An ionic bond generally forms between an atom of low electronegativity and an atom of high electronegativity. In many cases this will be between a metal and a nonmetal. In this situation, one or more electrons is transferred from the atom with low electronegativity, which readily “gives away” its electrons, to the atom with high electronegativity, which strongly attracts those electrons.

For example, as illustrated in the animation below, a sodium atom will transfer its one valence electron to a chlorine atom, resulting in the formation of a sodium cation, Na+, and a chloride anion, Cl. Because these are oppositely charged particles, they are attracted to each other and form table salt which is stable in air.

When an ionic compound, like table salt, is put into water, it dissolves. This happens because the polar water molecule pulls these oppositely charged ions apart, as will be discussed further in the next module.

Covalent Bonds

After single elemental atoms, we can think of small molecules as the next level in chemistry’s hierarchy. Molecules result from the covalent bonding of two or more elements’ atoms.

Covalent bonds are strong bonds in which electrons circling the atomic nucleus are shared. The nature of the covalent bond is determined by the number of electrons shared and the nature of the two elements sharing the bond. Two or more atoms held together by covalent bonds in a specified arrangement is called a molecule. The diagram below illustrates the covalent bond that forms between two hydrogen atoms to form a molecule of hydrogen. Nonpolar covalent bonds form between atoms of the same or similar electronegativities, most often two nonmetals.

Each atom typically forms a specific number of covalent bonds when in a molecule with other atoms. The number of bonds that a particular atom will form is based on the atom’s valence electrons. Carbon for instance, which has four valence electrons, will form four bonds when it is in a molecule, as you can see from the diagram of methane below. Nitrogen, which has five valence electrons, will form three bonds, as seen in the ammonia molecule. The number of covalent bonds that a nonmetal will typically form is provided in this table for the biologically important elements.

The number of bonds between two atoms, such as single bonds, double bonds or triple bonds, helps determine the stability of the atomic interactions. Double bonds, which share two pairs of valence electrons between two atoms, are very strong. The strong bond of carbon double bonded to oxygen is found in amino acids (these will be discussed later). The number of valence electrons shared also controls the “shape” of the atomic interactions. Carbon double bonded to oxygen forms a “flat” (planar) bond that does not rotate. This limits the shapes that the larger macromolecule, with repetitive double bonds, can form.

diagram of 2 hydrogen atoms forming a hydrogen moleculeFormation of Hydrogen Molecule
A covalent bond is formed between two hydrogen atoms.

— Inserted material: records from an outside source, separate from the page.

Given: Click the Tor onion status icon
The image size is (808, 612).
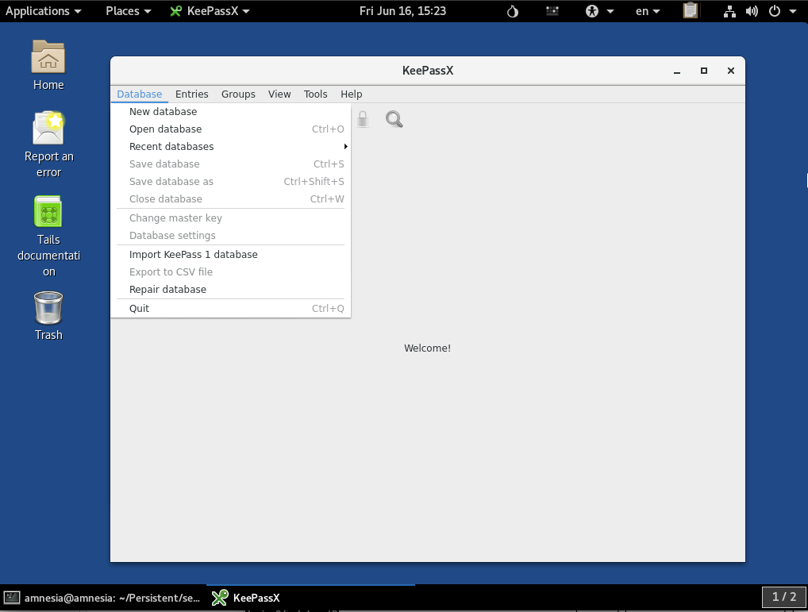Looking at the screenshot, I should click(512, 11).
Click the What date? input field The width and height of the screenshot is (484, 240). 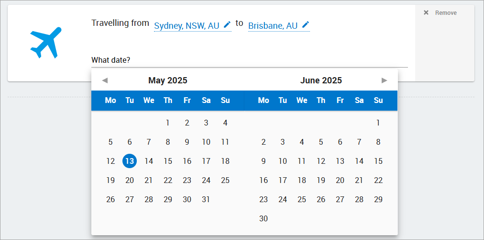click(249, 60)
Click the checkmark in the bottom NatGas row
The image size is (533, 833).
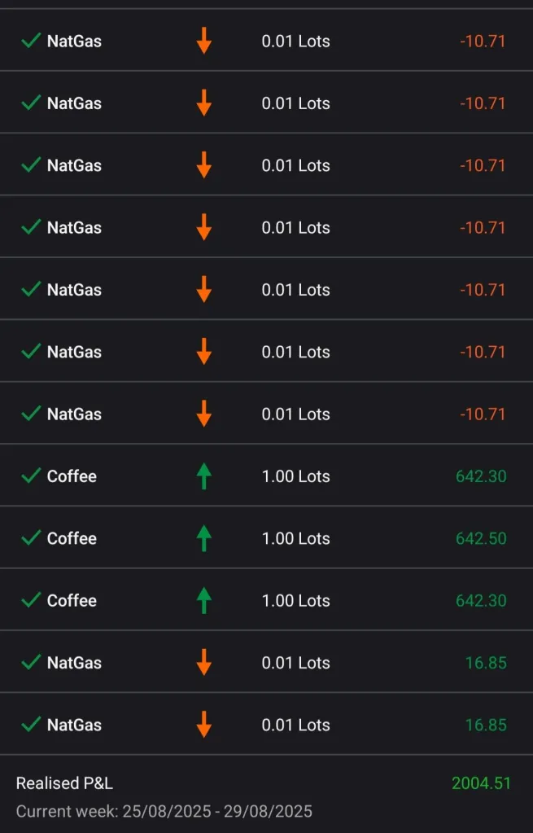[x=31, y=725]
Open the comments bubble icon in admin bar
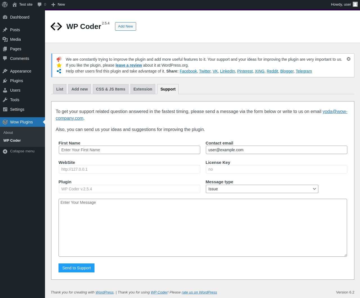 coord(40,4)
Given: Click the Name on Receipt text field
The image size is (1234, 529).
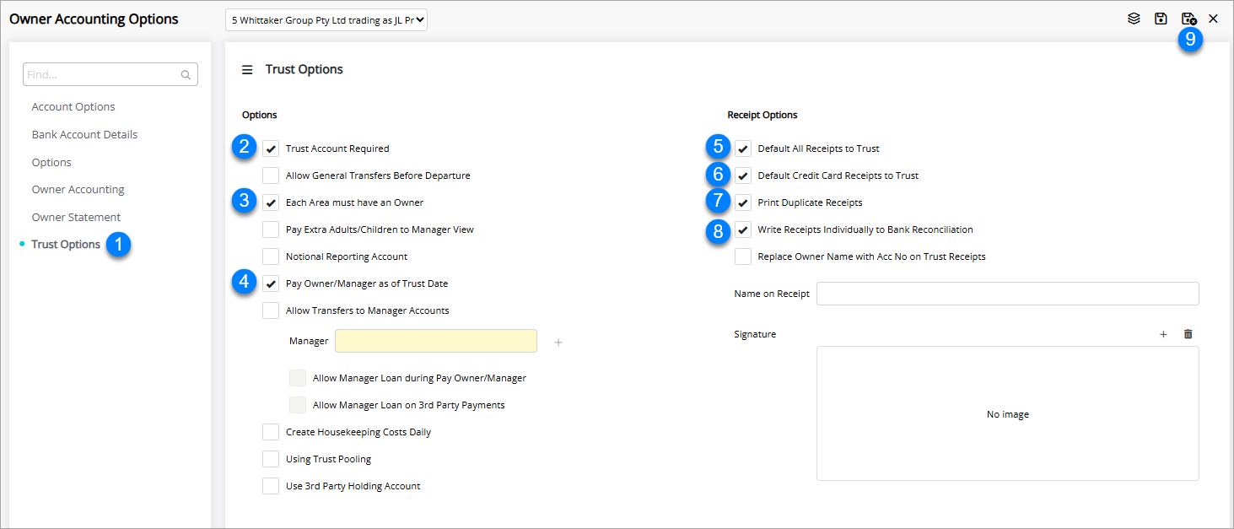Looking at the screenshot, I should 1007,294.
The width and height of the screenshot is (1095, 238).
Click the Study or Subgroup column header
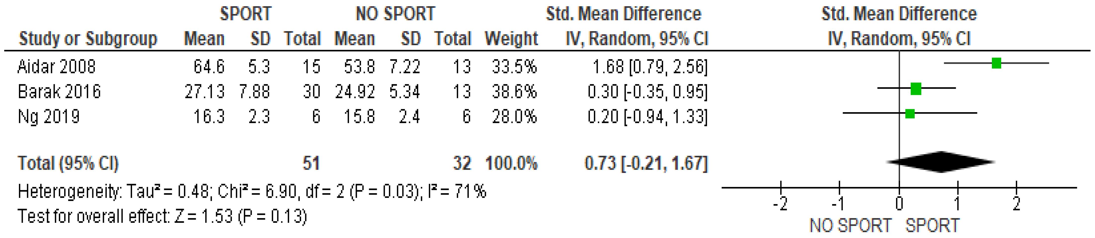[x=88, y=39]
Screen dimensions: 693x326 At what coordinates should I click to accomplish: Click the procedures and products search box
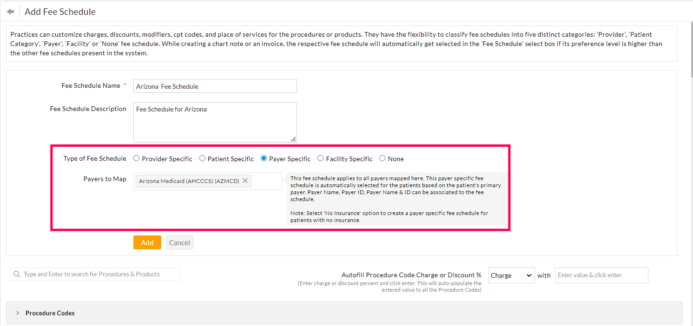(x=98, y=274)
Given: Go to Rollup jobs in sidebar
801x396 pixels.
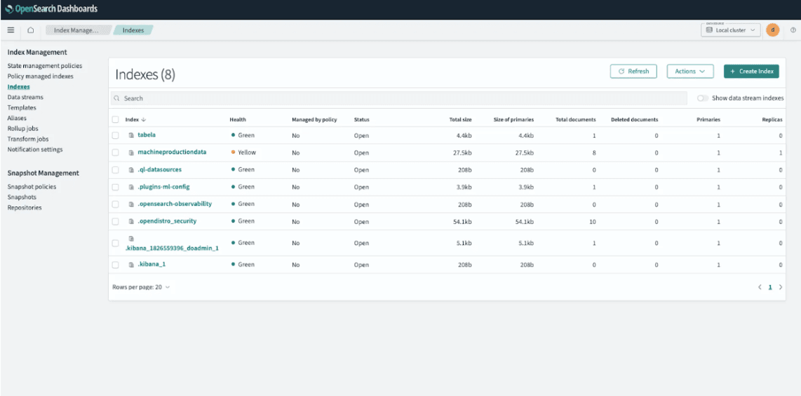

diagram of carbon and hydrogen forming a methane molecule and nitrogen and hydrogen forming an ammonia molecule

Formation of Methane and Ammonia Molecules

Polar Covalent Bonds

In a molecule such as hydrogen, the electrons are shared equally because each atom has the same electronegativity. However, in some molecules one atom is more electronegative than another, in which case the electrons are not shared equally. For example, in a water molecule, one oxygen atom is covalently bonded to two hydrogen atoms. Because an oxygen atom is more electronegative than a hydrogen atom, the oxygen atom draws the electrons being shared toward itself and away from the less electronegative hydrogen. When electrons in a covalent bond are shared in an unequal manner it is termed a polar, or polar covalent, bond. This unequal sharing of electrons results in the more electronegative element, in this example the oxygen atom, having a slightly negative charge and the less electronegative element, in this example the hydrogen atom, having a slightly positive charge. Molecules with polar bonds have characteristics of both ionic and covalent bonds. Whether or not a molecule is polar has significant implications on how that molecule interacts with other molecules and ions in biological systems.